Venn diagram. That is all.

LeQueen · 29/02/2012 22:17

This reply has been deleted

Message withdrawn at poster's request.

thebestisyettocome · 29/02/2012 22:18

Bibbityisaporker.
Wtf is that supposed to mean. It's a bit fucking hard to snort and bray with a pig-shit thick Wigan accent Hmm

whydontwehaveasharpknife · 29/02/2012 22:28

LeQueen I have worked in a Steiner school myself, but I think that their ethos is less elitist,more accessible and also a far more holistic approach to educating children, they are beautiful schools (not without their own politics I beleive)

But how many Steiner educated people go on to work in the 'high paid' jobs afforded to people who have been to Eaton for instance? Perhaps because they are not interested in pursuing such careers.

To be honest the kind of child I was I would probably have benefited a lot more from Steiner school vs mainstream private.

Someone mentioned jealousy earlier, I am not jealous at all of people who are afforded opportunities, I am happy for anyone who enjoys beautiful surroundings and experiences but I was just exploring how uncomfortable I felt around these people and why that might be.

OP posts:
LeQueen · 29/02/2012 22:39

This reply has been deleted

Message withdrawn at poster's request.

whydontwehaveasharpknife · 29/02/2012 22:41

I volunteered to start with then a position came up to support a child who they suspected had ASD which I took, it was in New Zealand near Wellington Tirohanga Upper Hutt and it was a little Utopia!

OP posts:
whydontwehaveasharpknife · 29/02/2012 22:42

typo3.raphaelhouse.school.nz/

OP posts:
runningwilde · 29/02/2012 22:47

I would love to know more about steiner schools - can you pm me some info lequeen?!

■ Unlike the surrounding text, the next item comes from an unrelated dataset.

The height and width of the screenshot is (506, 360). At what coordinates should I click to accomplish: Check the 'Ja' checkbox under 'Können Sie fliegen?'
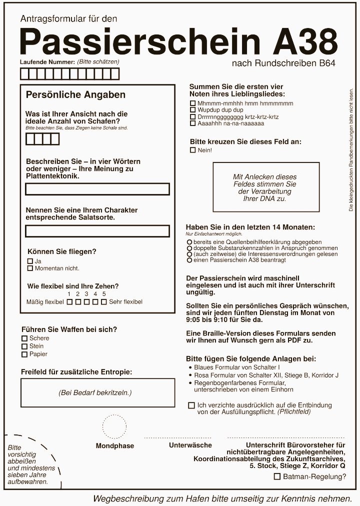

Op - I live in northants and would love to know which school you went or see?! Can you pm me the name?! I have a vague idea...

whydontwehaveasharpknife · 29/02/2012 22:55

just Pm'd you

OP posts:
ComposHat · 01/03/2012 00:16

Richard Branson is the public-school educated son of a millionaire.

Fuck knows how that constitutes 'coming from nothing.'

When I see that beardy twat Johnny Rotten's maxim of 'never trust an (ex) hippy' springs immediately to mind.

ComposHat · 01/03/2012 00:21

And he inflicted tubular fucking bells on us all: the shitehawk.

Fair play for signing Can though, they really were brilliant.

SuchProspects · 01/03/2012 06:40

OP I mentioned jealousy earlier and I realized after I posted it wasn't the right word. Your posts don't sound jealous. Sorry.

Do you think you have a better understanding of why you felt uncomfortable?